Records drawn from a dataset
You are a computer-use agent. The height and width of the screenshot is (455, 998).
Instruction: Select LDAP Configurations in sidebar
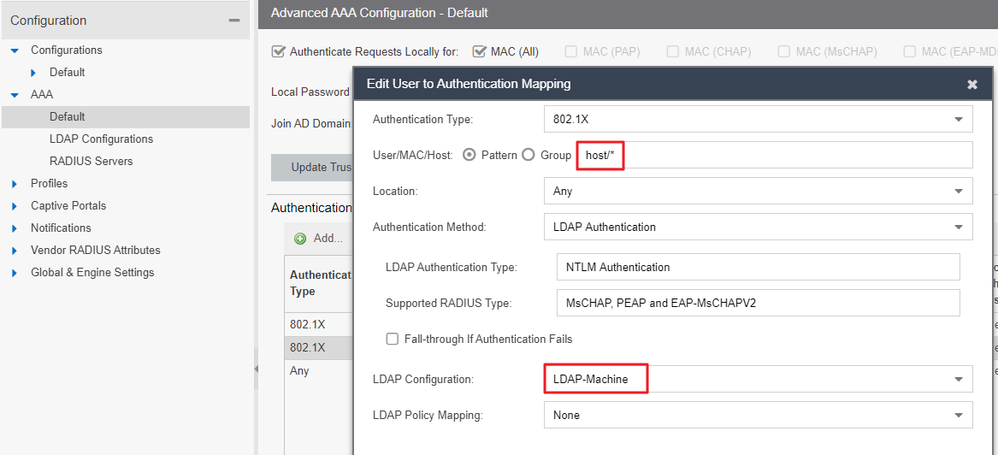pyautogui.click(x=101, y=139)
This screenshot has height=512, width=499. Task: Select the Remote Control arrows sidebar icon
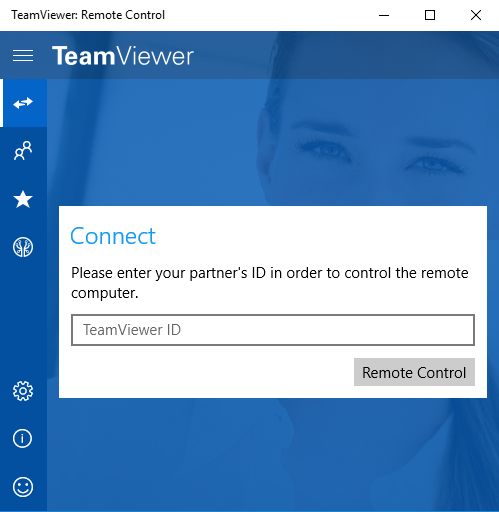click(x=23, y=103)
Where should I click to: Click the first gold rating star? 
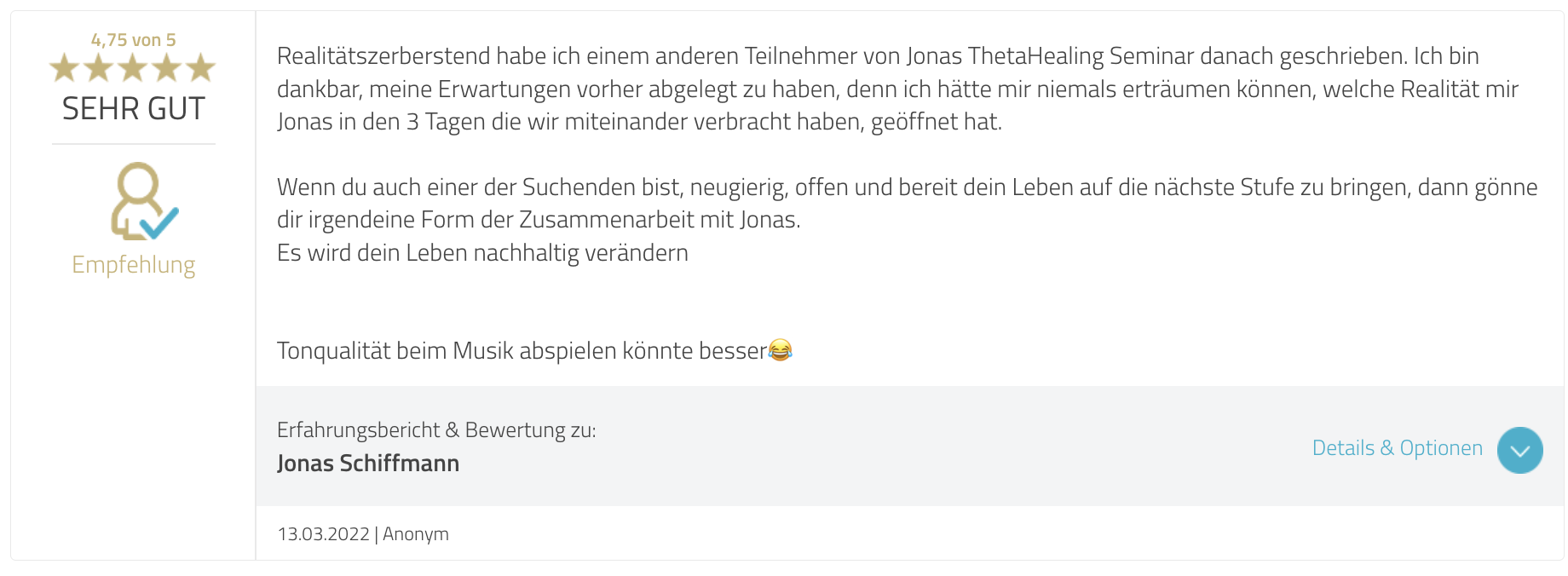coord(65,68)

WHAT THE EXERCISE ASKS » Retype the records above line for line and exactly, omitting their pictures.

TASK ANSWER »
You are a computer-use agent. The height and width of the screenshot is (455, 998).
Instruction: Select LDAP Configurations in sidebar
pyautogui.click(x=101, y=139)
This screenshot has height=512, width=499. Task: Select the Remote Control arrows sidebar icon
click(x=23, y=103)
Where should I click to: Click the first gold rating star? 
coord(65,68)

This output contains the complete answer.